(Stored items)
********************

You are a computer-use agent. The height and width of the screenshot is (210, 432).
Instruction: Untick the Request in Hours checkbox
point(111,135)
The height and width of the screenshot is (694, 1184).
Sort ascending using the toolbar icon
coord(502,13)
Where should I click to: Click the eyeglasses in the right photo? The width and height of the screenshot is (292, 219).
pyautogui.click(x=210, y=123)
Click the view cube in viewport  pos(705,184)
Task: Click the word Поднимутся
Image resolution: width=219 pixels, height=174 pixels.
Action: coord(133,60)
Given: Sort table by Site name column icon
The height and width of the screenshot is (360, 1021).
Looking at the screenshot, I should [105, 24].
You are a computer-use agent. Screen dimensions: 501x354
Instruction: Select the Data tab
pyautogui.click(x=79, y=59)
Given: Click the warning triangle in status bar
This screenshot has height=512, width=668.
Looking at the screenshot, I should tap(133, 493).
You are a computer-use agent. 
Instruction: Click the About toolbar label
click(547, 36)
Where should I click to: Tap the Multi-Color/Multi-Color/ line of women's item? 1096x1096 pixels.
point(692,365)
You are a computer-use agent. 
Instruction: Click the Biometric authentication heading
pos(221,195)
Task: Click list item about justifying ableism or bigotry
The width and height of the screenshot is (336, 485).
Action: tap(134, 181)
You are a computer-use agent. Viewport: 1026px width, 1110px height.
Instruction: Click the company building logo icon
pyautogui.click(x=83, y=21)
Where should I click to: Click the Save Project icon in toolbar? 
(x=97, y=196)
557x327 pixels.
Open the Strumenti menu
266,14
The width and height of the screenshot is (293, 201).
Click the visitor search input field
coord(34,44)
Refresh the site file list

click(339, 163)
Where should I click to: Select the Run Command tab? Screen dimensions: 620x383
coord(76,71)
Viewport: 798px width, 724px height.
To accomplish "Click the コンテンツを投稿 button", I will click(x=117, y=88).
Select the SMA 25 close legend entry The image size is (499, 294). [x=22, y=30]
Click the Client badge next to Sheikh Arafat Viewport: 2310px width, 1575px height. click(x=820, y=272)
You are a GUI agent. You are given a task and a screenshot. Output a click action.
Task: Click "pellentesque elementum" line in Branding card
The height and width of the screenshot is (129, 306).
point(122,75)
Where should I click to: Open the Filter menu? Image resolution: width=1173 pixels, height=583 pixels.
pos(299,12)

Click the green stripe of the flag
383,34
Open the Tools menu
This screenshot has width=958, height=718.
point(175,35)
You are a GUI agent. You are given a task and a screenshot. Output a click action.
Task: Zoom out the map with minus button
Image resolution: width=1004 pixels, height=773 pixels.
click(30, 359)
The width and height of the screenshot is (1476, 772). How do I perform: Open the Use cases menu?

********************

## What you are asked to do:
Could you restate every record above word for word?

## Response to the exercise:
You are a computer-use agent. The height and width of the screenshot is (210, 432).
Instruction: Untick the Request in Hours checkbox
point(111,135)
The height and width of the screenshot is (694, 1184).
Sort ascending using the toolbar icon
coord(502,13)
Where should I click to: Click the eyeglasses in the right photo? The width and height of the screenshot is (292, 219).
pyautogui.click(x=210, y=123)
Click the view cube in viewport  pos(705,184)
Task: Click the word Поднимутся
Image resolution: width=219 pixels, height=174 pixels.
Action: coord(133,60)
Given: Sort table by Site name column icon
The height and width of the screenshot is (360, 1021).
Looking at the screenshot, I should [105, 24].
You are a computer-use agent. Screen dimensions: 501x354
Instruction: Select the Data tab
pyautogui.click(x=79, y=59)
Given: Click the warning triangle in status bar
This screenshot has height=512, width=668.
Looking at the screenshot, I should tap(133, 493).
You are a computer-use agent. 
Instruction: Click the About toolbar label
click(547, 36)
Where should I click to: Tap the Multi-Color/Multi-Color/ line of women's item? 1096x1096 pixels.
point(692,365)
You are a computer-use agent. 
Instruction: Click the Biometric authentication heading
pos(221,195)
Task: Click list item about justifying ableism or bigotry
The width and height of the screenshot is (336, 485).
Action: tap(134, 181)
You are a computer-use agent. Viewport: 1026px width, 1110px height.
Instruction: Click the company building logo icon
pyautogui.click(x=83, y=21)
Where should I click to: Click the Save Project icon in toolbar? 
(x=97, y=196)
557x327 pixels.
Open the Strumenti menu
266,14
The width and height of the screenshot is (293, 201).
Click the visitor search input field
coord(34,44)
Refresh the site file list

click(339, 163)
Where should I click to: Select the Run Command tab? Screen dimensions: 620x383
coord(76,71)
Viewport: 798px width, 724px height.
To accomplish "Click the コンテンツを投稿 button", I will click(x=117, y=88).
Select the SMA 25 close legend entry The image size is (499, 294). [x=22, y=30]
Click the Client badge next to Sheikh Arafat Viewport: 2310px width, 1575px height. click(x=820, y=272)
You are a GUI agent. You are given a task and a screenshot. Output a click action.
Task: Click "pellentesque elementum" line in Branding card
The height and width of the screenshot is (129, 306).
point(122,75)
Where should I click to: Open the Filter menu? Image resolution: width=1173 pixels, height=583 pixels.
pos(299,12)

Click the green stripe of the flag
383,34
Open the Tools menu
This screenshot has width=958, height=718.
point(175,35)
You are a GUI agent. You are given a task and a screenshot. Output a click action.
Task: Zoom out the map with minus button
Image resolution: width=1004 pixels, height=773 pixels.
click(30, 359)
The width and height of the screenshot is (1476, 772). How do I perform: Open the Use cases menu?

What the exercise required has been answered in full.